Melee up and down the lines. |
So at first the two sides' infantry all collided in the middle of the board and units were taking disorder markers and recoiling and everything seems quite nice. But then it became apparent that units had a pretty easy time making their reform tests, so units would lose a melee, take a disorder marker, recoil, but then remove the disorder at the end of the turn and be ready to jump right back in next turn. Even units locked in melee could test and remove disorder or disrupted markers, which seems particularly ridiculous.
Still more melee... the lines are, sort of, not moving much. |
As one turn led to another, and the lines remained mostly static, and several units had taken disordered and disrupted markers several times only to remove them during the reform phase, the whole exercise stopped feeling like a game and just an endless dice-off. To the degree that one can expect a game with little toy soldiers to have some realism, these rules feel like a heavy fail, because these infantry units on both sides were fought something like six or seven turns of continual hand to hand combat and there was only mild disorder markers scattered here and there, most of which were promptly removed the following turn.
Melee now, melee forever! |
So after maybe turn 10 (or higher?), I simply ended the game because it was going nowhere and neither side seemed to be showing any signs of starting to break. This was in spite of Carthaginian success on its right flank, where heavy cavalry was able to push its opposition to the table edge, then turned and was starting to attack the left end of the Roman infantry line in the rear (the main mechanic disadvantage of this is that its more difficult to reform - but there is no modifier for to-hit rolls for flanking attacks and only a -1 on saves).
In the interest of fairness, I will concede that more open terrain and less randomized deployment (I was trying out Peter's ancients deployment method) might lead to a situation where even moderate success on a flank could lead to a decisive move towards the center, but I have to admit I'm a little skeptical. I could also concede that perhaps I was rolling more 5s and 6s on saves and reform tests than could be considered typical from a probability standpoint, so my results are not what could be considered typical. Every unit getting to roll a reform test every turn, however, feels a cousin to Warhammer with its roll-dice-three-times (to hit/to wound/to save) dynamic. The importance of decision making is adversely affected when a player must beat chance three separate times to make progress towards victory.

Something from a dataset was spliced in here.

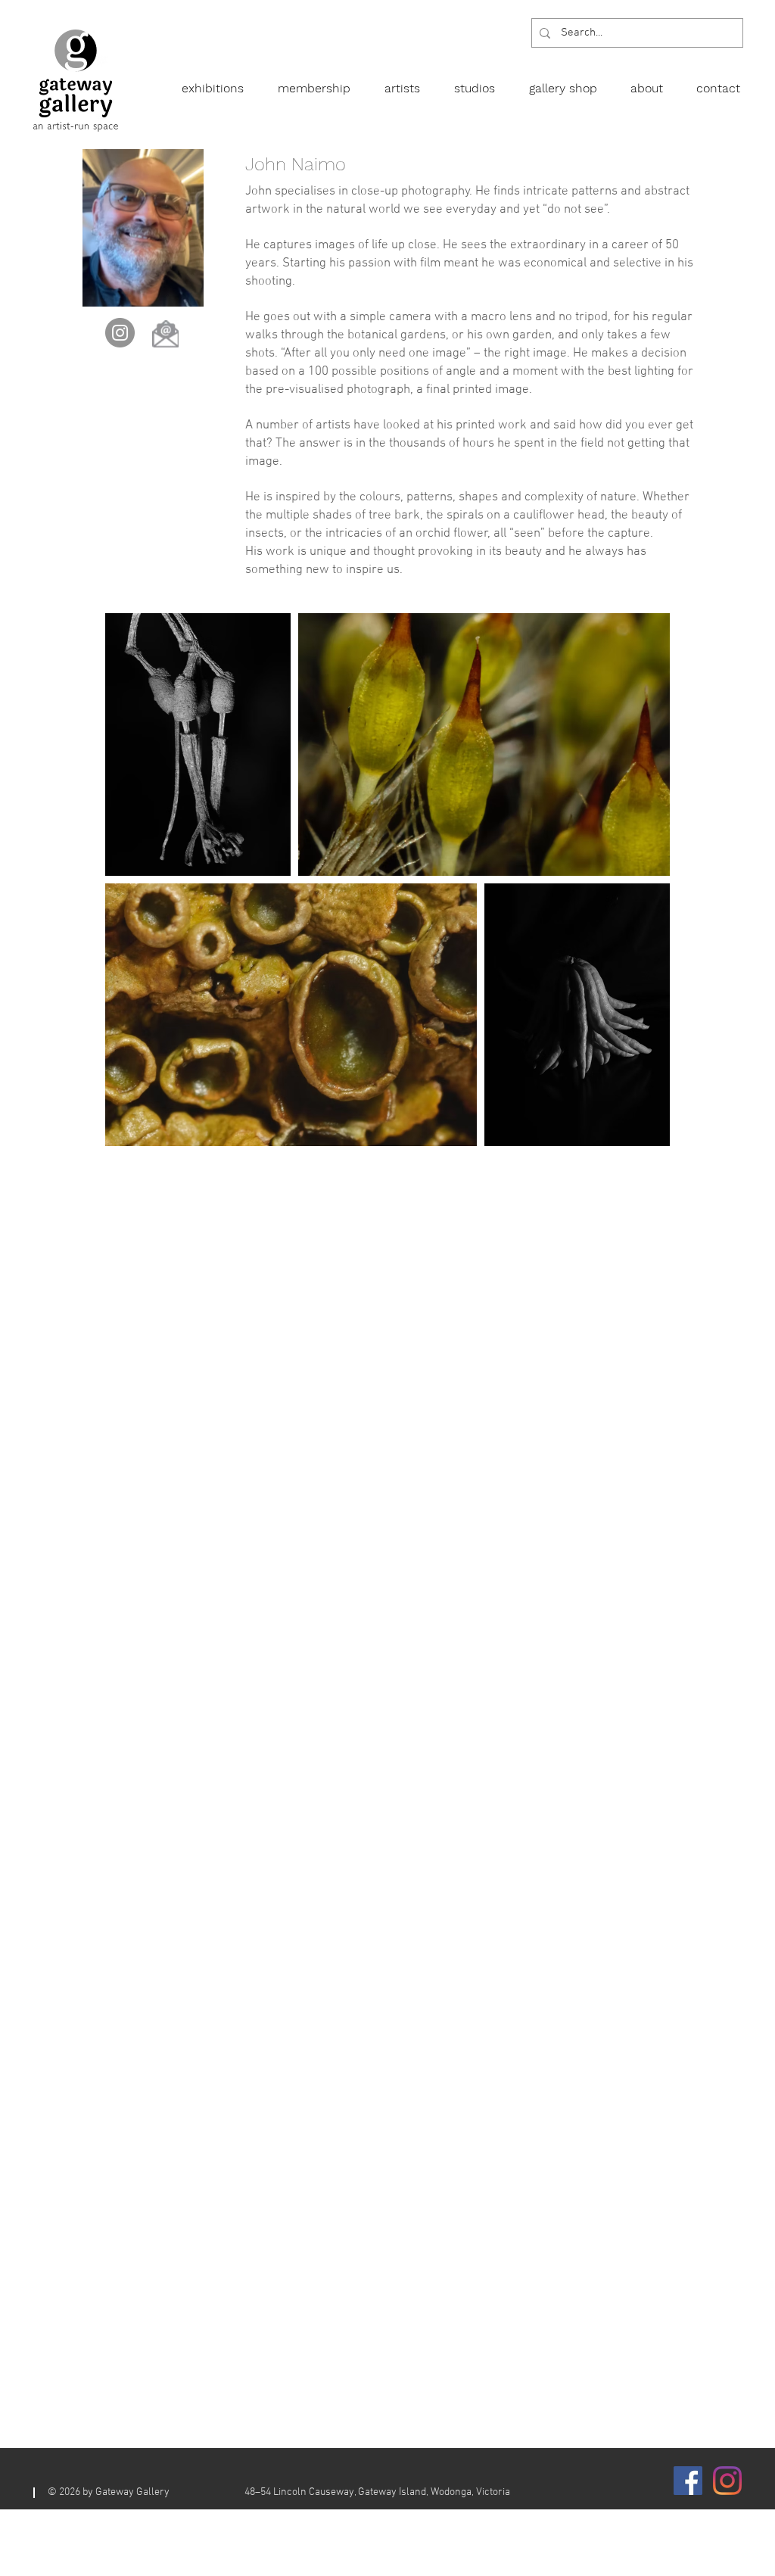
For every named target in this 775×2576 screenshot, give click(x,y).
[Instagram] (120, 332)
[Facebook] (688, 2480)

If the base score for saves was a 5+ and for reform tests was a 6, creating a kind of plunging curve, that could be better? Its also possible that simply scraping the Reform system entirely, or limiting it to a unit attached to a commander (in a manner similar to Hail Caesar's rally tests), could also achieve a more decisive result while retaining other attractive parts of the rules (the orders system, movement, lining up charges, the three-step disorder/disrupted/routed metric). But throwing out an entire phase of the rules seems like a rather extreme step to salvage these rules. Verdict for now: too much dice rolling. Might revisit sometime but unlikely.
Thanks for the rules review, always interesting to get a feel for what they are all about. Nice looking tabletop and figures by the way.
ReplyDeleteThanks Peter. Hope I don't sound like too much of a crank!
DeleteOn the figure front I'm now realizing that I could very easily start fielding 12 fig cavalry units instead of 6 fig - would just need to paint a few more boxes (not a huge task with 20mm!).
The larger unit do look good. Your unit basing looks very effective.